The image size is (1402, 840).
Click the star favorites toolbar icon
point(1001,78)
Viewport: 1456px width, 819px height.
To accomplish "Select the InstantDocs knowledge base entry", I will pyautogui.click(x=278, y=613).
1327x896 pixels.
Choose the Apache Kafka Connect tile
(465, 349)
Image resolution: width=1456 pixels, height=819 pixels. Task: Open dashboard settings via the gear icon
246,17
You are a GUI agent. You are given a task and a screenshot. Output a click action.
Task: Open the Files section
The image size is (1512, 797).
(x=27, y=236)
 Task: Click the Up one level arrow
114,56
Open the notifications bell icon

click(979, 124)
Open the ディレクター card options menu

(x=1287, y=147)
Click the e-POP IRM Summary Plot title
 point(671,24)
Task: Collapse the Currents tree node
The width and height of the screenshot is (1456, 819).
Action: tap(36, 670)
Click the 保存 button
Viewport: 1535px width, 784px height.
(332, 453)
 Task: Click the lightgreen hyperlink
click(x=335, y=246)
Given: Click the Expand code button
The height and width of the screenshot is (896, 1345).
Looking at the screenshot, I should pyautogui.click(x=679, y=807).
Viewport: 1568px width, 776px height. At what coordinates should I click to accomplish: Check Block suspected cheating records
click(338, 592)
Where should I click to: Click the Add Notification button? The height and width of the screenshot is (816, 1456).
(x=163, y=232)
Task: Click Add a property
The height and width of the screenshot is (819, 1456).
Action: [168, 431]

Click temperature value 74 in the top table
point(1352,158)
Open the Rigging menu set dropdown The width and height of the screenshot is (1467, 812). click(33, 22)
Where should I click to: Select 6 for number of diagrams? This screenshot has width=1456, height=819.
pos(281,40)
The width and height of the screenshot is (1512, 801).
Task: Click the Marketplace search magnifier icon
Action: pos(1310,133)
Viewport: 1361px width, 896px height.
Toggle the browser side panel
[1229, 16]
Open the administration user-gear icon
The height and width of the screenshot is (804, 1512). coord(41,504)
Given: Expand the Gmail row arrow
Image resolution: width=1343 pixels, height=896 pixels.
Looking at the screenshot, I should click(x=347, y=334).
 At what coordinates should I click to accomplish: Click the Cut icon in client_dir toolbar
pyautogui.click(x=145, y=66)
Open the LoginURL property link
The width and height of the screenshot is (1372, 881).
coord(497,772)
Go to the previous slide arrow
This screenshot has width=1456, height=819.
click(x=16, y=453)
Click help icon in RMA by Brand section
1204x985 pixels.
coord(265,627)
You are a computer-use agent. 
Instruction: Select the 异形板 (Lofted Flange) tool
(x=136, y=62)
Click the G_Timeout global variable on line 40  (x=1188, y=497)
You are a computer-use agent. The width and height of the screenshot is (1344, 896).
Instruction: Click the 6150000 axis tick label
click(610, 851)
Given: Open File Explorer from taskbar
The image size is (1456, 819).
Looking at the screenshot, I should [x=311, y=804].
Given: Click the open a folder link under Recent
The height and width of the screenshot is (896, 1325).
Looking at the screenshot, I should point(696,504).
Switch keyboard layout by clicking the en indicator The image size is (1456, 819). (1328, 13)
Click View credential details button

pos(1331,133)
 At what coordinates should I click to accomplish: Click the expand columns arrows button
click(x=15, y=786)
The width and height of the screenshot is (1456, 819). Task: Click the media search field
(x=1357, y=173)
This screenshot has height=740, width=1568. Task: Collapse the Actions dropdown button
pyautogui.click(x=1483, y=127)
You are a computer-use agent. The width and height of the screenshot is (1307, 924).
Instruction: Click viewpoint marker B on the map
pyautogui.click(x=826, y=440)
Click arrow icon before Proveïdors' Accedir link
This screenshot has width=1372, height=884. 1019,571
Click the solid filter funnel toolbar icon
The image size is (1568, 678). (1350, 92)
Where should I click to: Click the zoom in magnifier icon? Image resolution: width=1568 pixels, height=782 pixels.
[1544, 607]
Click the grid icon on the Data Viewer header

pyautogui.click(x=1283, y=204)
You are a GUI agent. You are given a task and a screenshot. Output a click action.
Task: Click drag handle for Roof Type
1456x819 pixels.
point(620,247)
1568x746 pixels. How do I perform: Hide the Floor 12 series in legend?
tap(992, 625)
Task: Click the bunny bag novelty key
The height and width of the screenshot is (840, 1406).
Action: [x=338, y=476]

* * *

■ **Your assignment**
Each line above needs to be written out again exactly.

■ **Answer below**
The image size is (1402, 840).
Click the star favorites toolbar icon
point(1001,78)
Viewport: 1456px width, 819px height.
To accomplish "Select the InstantDocs knowledge base entry", I will pyautogui.click(x=278, y=613).
1327x896 pixels.
Choose the Apache Kafka Connect tile
(465, 349)
Image resolution: width=1456 pixels, height=819 pixels. Task: Open dashboard settings via the gear icon
246,17
You are a GUI agent. You are given a task and a screenshot. Output a click action.
Task: Open the Files section
The image size is (1512, 797).
(x=27, y=236)
 Task: Click the Up one level arrow
114,56
Open the notifications bell icon

click(979, 124)
Open the ディレクター card options menu

(x=1287, y=147)
Click the e-POP IRM Summary Plot title
 point(671,24)
Task: Collapse the Currents tree node
The width and height of the screenshot is (1456, 819).
Action: tap(36, 670)
Click the 保存 button
Viewport: 1535px width, 784px height.
(332, 453)
 Task: Click the lightgreen hyperlink
click(x=335, y=246)
Given: Click the Expand code button
The height and width of the screenshot is (896, 1345).
Looking at the screenshot, I should pyautogui.click(x=679, y=807).
Viewport: 1568px width, 776px height. At what coordinates should I click to accomplish: Check Block suspected cheating records
click(338, 592)
Where should I click to: Click the Add Notification button? The height and width of the screenshot is (816, 1456).
(x=163, y=232)
Task: Click Add a property
The height and width of the screenshot is (819, 1456).
Action: [168, 431]

Click temperature value 74 in the top table
point(1352,158)
Open the Rigging menu set dropdown The width and height of the screenshot is (1467, 812). click(33, 22)
Where should I click to: Select 6 for number of diagrams? This screenshot has width=1456, height=819.
pos(281,40)
The width and height of the screenshot is (1512, 801).
Task: Click the Marketplace search magnifier icon
Action: pos(1310,133)
Viewport: 1361px width, 896px height.
Toggle the browser side panel
[1229, 16]
Open the administration user-gear icon
The height and width of the screenshot is (804, 1512). coord(41,504)
Given: Expand the Gmail row arrow
Image resolution: width=1343 pixels, height=896 pixels.
Looking at the screenshot, I should click(x=347, y=334).
 At what coordinates should I click to accomplish: Click the Cut icon in client_dir toolbar
pyautogui.click(x=145, y=66)
Open the LoginURL property link
The width and height of the screenshot is (1372, 881).
coord(497,772)
Go to the previous slide arrow
This screenshot has width=1456, height=819.
click(x=16, y=453)
Click help icon in RMA by Brand section
1204x985 pixels.
coord(265,627)
You are a computer-use agent. 
Instruction: Select the 异形板 (Lofted Flange) tool
(x=136, y=62)
Click the G_Timeout global variable on line 40  (x=1188, y=497)
You are a computer-use agent. The width and height of the screenshot is (1344, 896).
Instruction: Click the 6150000 axis tick label
click(610, 851)
Given: Open File Explorer from taskbar
The image size is (1456, 819).
Looking at the screenshot, I should [x=311, y=804].
Given: Click the open a folder link under Recent
The height and width of the screenshot is (896, 1325).
Looking at the screenshot, I should point(696,504).
Switch keyboard layout by clicking the en indicator The image size is (1456, 819). (1328, 13)
Click View credential details button

pos(1331,133)
 At what coordinates should I click to accomplish: Click the expand columns arrows button
click(x=15, y=786)
The width and height of the screenshot is (1456, 819). Task: Click the media search field
(x=1357, y=173)
This screenshot has height=740, width=1568. Task: Collapse the Actions dropdown button
pyautogui.click(x=1483, y=127)
You are a computer-use agent. The width and height of the screenshot is (1307, 924).
Instruction: Click viewpoint marker B on the map
pyautogui.click(x=826, y=440)
Click arrow icon before Proveïdors' Accedir link
This screenshot has width=1372, height=884. 1019,571
Click the solid filter funnel toolbar icon
The image size is (1568, 678). (1350, 92)
Where should I click to: Click the zoom in magnifier icon? Image resolution: width=1568 pixels, height=782 pixels.
[1544, 607]
Click the grid icon on the Data Viewer header

pyautogui.click(x=1283, y=204)
You are a GUI agent. You are given a task and a screenshot. Output a click action.
Task: Click drag handle for Roof Type
1456x819 pixels.
point(620,247)
1568x746 pixels. How do I perform: Hide the Floor 12 series in legend?
tap(992, 625)
Task: Click the bunny bag novelty key
The height and width of the screenshot is (840, 1406).
Action: [x=338, y=476]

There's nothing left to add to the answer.